記述問題 1:
本文によると、プッシュ型配信はSyncMLのどのバージョンでサポートされましたか？
記述問題 2:
提供データのエントリをすべて、一字一句変えずにそのまま返してください。

本文:
# # # # # # #

インターネット経由でデータのプッシュ配信やシンクロを可能に

インテリシンク 代表取締役社長 荒井真成氏
 携帯電話のメモリ編集ソフトなどは基本的にUSB接続の専用ケーブルを利用するが、SyncMLはケーブル接続のほか、赤外線通信(IrDA)、Bluetooth、WiFiなど通信手段を問わずシンクロできることをあらかじめ想定されている。さらにインターネット経由のリモート同期にも対応できる。このリモート同期が、携帯電話のメモリ編集ソフトにはない利便性やデータ保護など大きな可能性を秘めている。

 PCと携帯端末をシンクロさせる場合、ケーブルなどでお互いの接続を確立して実行できる。しかしこれでは、携帯端末をPC付近まで持ってこないとシンクロできないため、例えば外出中に届いたメールやスケジュールの変更は戻るまで確認できない。しかし、意識的に接続しなくても、新しく追加された、あるいは変更されたデータが、インターネットを経由し携帯電話のメールと同様にプッシュ型で送ることができれば、外出先から最新のデータを参照できる。プッシュ型配信はSync MLの最新バージョン(1.2)でサポートされた。

 データの追加/変更だけでなく、消去も可能だ。携帯端末を紛失してしまうと、中のデータを他人に見られる可能性があり、情報漏えいの原因となってしまう。そこで、紛失に気付いた際にPC/サーバー側から端末内のデータを消去する命令を発しておけば、端末がどこにあるかわからなくてもデータをリモートで消すことができる。さらに端末のデータに対してパスワードを設定し、例えば5回間違った場合にデータを自動的に消去するよう設定できるソリューションもある。


ウィルコムのW-ZERO3
 インテリシンクは「Intellisync Mobile Suite 6.4(IMS6.4)」で、こうした機能をSyncMLを使って提供し、モバイルPCやPDA、携帯電話ではSyncML対応のFOMA M1000や702NKで実現している(一部機能制限付きで、NTTドコモのDoja対応端末、ボーダフォンのJ2ME対応端末も利用可)。また、ウィルコムより発売される「W-ZERO3」への対応も発表している。PC/サーバー側もExchangeやNotesなどのほか、各種グループウェアへの対応が進められている。

 荒井氏は、対応端末が限られる理由について、SyncML対応に加えて「iアプリなどでは、利用できるメモリ容量が限られるため」と説明する。FOMA M1000やW-ZERO3などの端末はOSにSymbianやWindows Mobileを採用し、アプリケーションに3~4MB程度割り当てることができるが、これら以外ではせいぜい100KB程度となる。

# # # # # # #

提供データ:
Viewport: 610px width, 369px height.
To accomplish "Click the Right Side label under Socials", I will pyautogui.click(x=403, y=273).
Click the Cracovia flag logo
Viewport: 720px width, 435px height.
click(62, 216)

# # # # # # #

正答 1:
最新バージョンの1.2です。

正答 2:
Viewport: 610px width, 369px height.
To accomplish "Click the Right Side label under Socials", I will pyautogui.click(x=403, y=273).
Click the Cracovia flag logo
Viewport: 720px width, 435px height.
click(62, 216)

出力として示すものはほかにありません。